Les Prix n’ont pas de prix. Car oui, découragement il y a, parfois. Face à l’adversité politique qui ne fait que s’installer, élection après élection. Face aux effets secondaires des déséquilibres et tragédies qui fleurissent de par le monde. Face aux budgets qui ne cessent de s’étioler et aux contorsions que doivent faire les artistes pour se tenir debout et s’offrir aux publics. Besoin d’antidote, oui.
Par exemple ? Une salle pleine de lycéens, applaudissant à tout rompre d’autres lycéens, apprentis-comédiens qui sur scène viennent de lire des extraits d’un grand texte contemporain. Mère prison, d’Emmelyne Octavie, prix Sony Labou Tansi 2023. Texte fort, oppressant, tellement il parle avec conviction de la faillite du monde carcéral en Guyane (et s’il n’y avait que là)... Violences verbales, violences psychologiques, violences physiques. Une mère reste une mère malgré la confrontation avec ce monde des détenus. Texte qui pourrait rebuter n’importe quel adolescent, sans qu’on puisse le lui reprocher. Pourtant, ce prix qui permet à 1200 lycéens à travers le monde de voter pour des textes exigeants, engagés et lourds de sens étend sa toile de la France au Gabon, au Vietnam et au Sénégal.
Pas un bruit parasite pendant la lecture et la joie franche d’avoir assisté à un moment inoubliable. Voir Emmelyne Octavie, descendre sur scène, tomber dans les bras de chacun(e), et voir l’immédiate complicité entre les jeunes acteurs et l’autrice est une récompense pour ceux qui doutent et qui en ont marre d’affronter les vagues d’emmerdements. Il se dit même que certains dans l’équipe dirigeante ne purent retenir leurs yeux de rougir.
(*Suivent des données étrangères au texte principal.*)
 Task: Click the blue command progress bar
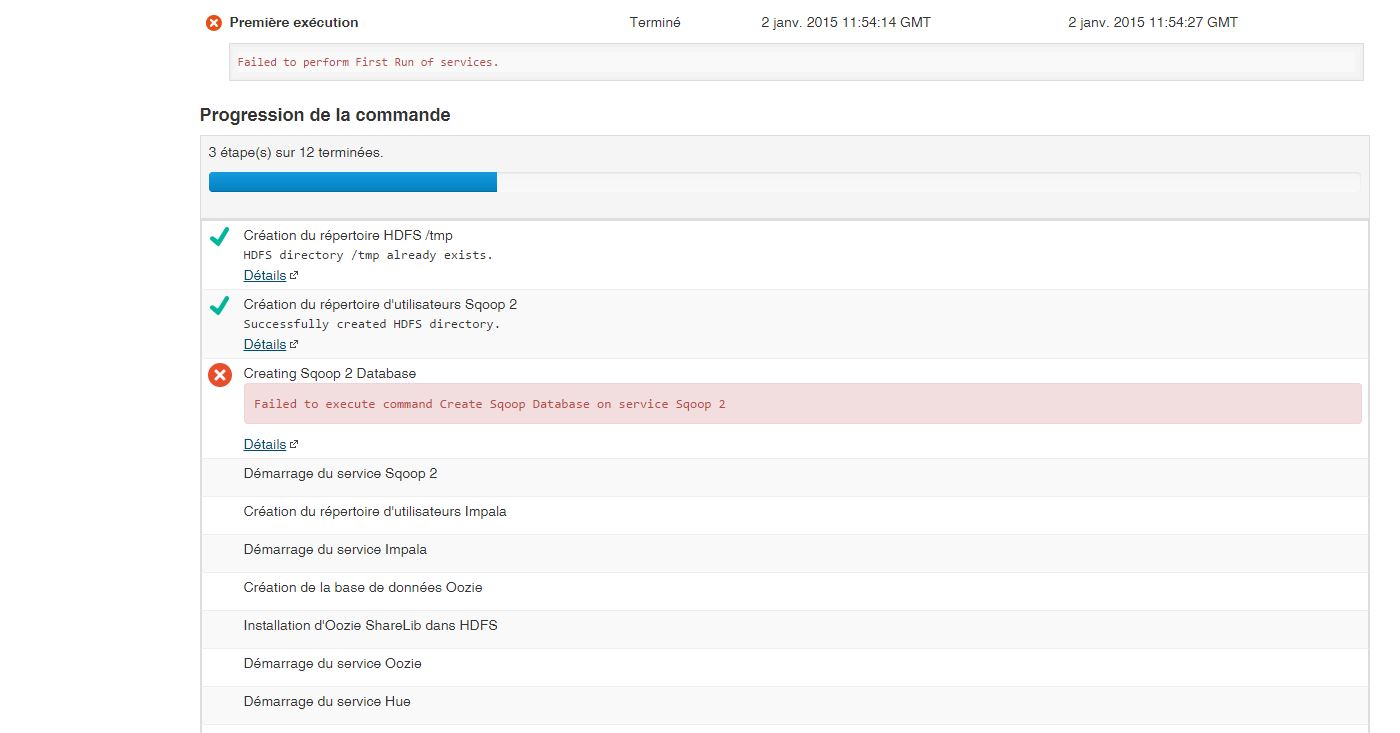click(x=352, y=181)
Et ça, c’est bien !
Un autre ? Un contexte tout à fait différent, bien plus feutré : dans la fameuse tente berbère, quasi-emblème des Zébrures, la remise du Prix RFI. Temps fort du festival tant le partenariat avec RFI est constructif et capital pour l’écho à l’international des Zébrures. Ici, un texte qui n’est pas encore publié, À cœur ouvert mais dont la récompense ravit l’ensemble des présents. Son auteur est camerounais, Eric Delphin Kwégoué. Lui aussi, dans la veine d’Emmelyne Octavie, plonge la plume dans la plaie, selon l’expression du journaliste Albert Londres. Et les plaies sont nombreuses au Cameroun. Comme tout pays à la démocratie boiteuse, la perspective d’élection présidentielle fait monter la température. Le conflit dit anglophone n’étant pas susceptible de faire tomber cette dernière. Dans cette cocotte-minute qu’est le Cameroun, un événement à poussé Eric Delphin Kwégoué à sortir du bois. L’enlèvement et l’assassinat de Martinez Zogo, journaliste ayant voulu, lui-même tremper la plume dans la plaie. Il l’a payé de sa vie dans des conditions effroyables. Son compatriote auteur, à écrit d’une traite son texte, n’hésitant pas à mettre en scène les tragédies quotidiennes de son pays : presse muselée, corruption généralisée et élections à risques. L’émotion d’Eric Delphin Kwégoué en disait long sur la valeur qu’il accorde à ce Prix RFI. Dans la foulée, il reçut la promesse d’être accompagné par les Zébrures, de l’écriture à la scène. Il se dit qu’à la prochaine édition, 2024, le public assistera à la représentation. Récompense, antidote au découragement...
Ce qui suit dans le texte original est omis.